» Records provided

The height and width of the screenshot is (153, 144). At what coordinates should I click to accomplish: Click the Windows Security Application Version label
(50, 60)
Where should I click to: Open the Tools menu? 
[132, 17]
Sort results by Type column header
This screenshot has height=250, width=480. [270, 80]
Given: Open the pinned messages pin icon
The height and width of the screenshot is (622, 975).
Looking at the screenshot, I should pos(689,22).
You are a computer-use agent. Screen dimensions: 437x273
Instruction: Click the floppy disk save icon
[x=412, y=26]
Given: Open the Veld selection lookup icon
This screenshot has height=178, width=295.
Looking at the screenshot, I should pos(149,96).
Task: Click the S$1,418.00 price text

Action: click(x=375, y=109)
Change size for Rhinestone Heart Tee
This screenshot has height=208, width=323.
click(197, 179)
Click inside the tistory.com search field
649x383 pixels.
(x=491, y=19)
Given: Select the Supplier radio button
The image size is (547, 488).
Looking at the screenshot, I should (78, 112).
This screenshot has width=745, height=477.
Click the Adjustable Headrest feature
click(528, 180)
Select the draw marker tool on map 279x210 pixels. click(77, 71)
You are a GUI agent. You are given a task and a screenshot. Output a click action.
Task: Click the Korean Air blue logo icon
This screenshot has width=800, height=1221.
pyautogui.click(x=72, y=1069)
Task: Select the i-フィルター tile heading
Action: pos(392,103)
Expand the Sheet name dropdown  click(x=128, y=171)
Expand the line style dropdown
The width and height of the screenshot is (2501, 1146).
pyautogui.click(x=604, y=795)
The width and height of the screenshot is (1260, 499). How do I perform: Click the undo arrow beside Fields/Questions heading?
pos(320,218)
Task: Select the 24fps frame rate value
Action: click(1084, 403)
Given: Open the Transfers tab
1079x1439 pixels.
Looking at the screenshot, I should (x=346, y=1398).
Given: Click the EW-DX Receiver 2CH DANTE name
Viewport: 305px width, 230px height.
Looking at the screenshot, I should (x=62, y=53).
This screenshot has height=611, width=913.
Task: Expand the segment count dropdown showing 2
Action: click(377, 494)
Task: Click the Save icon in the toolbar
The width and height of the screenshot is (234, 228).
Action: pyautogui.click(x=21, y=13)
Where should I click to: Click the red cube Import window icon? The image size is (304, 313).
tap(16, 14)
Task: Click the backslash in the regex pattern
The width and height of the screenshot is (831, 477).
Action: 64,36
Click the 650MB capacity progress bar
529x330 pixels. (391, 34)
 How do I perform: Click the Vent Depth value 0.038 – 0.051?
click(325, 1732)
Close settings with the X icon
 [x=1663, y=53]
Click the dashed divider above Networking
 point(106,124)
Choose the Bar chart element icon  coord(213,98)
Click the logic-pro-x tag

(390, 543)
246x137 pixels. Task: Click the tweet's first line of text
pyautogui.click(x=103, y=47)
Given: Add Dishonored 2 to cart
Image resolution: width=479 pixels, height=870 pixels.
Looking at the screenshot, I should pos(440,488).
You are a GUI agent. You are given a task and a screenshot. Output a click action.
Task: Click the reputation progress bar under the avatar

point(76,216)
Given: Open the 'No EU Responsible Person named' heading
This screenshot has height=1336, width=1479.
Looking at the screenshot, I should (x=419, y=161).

» Directions for this task
Please give back exactly the lines of this listing beginning at the line with "Given: Open the Transfers tab" and ending with the line with "Given: Open the 'No", both included, and nothing else.

» Response below
Given: Open the Transfers tab
1079x1439 pixels.
Looking at the screenshot, I should (x=346, y=1398).
Given: Click the EW-DX Receiver 2CH DANTE name
Viewport: 305px width, 230px height.
Looking at the screenshot, I should (x=62, y=53).
This screenshot has height=611, width=913.
Task: Expand the segment count dropdown showing 2
Action: click(377, 494)
Task: Click the Save icon in the toolbar
The width and height of the screenshot is (234, 228).
Action: pyautogui.click(x=21, y=13)
Where should I click to: Click the red cube Import window icon? The image size is (304, 313).
tap(16, 14)
Task: Click the backslash in the regex pattern
The width and height of the screenshot is (831, 477).
Action: 64,36
Click the 650MB capacity progress bar
529x330 pixels. (391, 34)
 How do I perform: Click the Vent Depth value 0.038 – 0.051?
click(325, 1732)
Close settings with the X icon
 [x=1663, y=53]
Click the dashed divider above Networking
 point(106,124)
Choose the Bar chart element icon  coord(213,98)
Click the logic-pro-x tag

(390, 543)
246x137 pixels. Task: Click the tweet's first line of text
pyautogui.click(x=103, y=47)
Given: Add Dishonored 2 to cart
Image resolution: width=479 pixels, height=870 pixels.
Looking at the screenshot, I should pos(440,488).
You are a GUI agent. You are given a task and a screenshot. Output a click action.
Task: Click the reputation progress bar under the avatar

point(76,216)
Given: Open the 'No EU Responsible Person named' heading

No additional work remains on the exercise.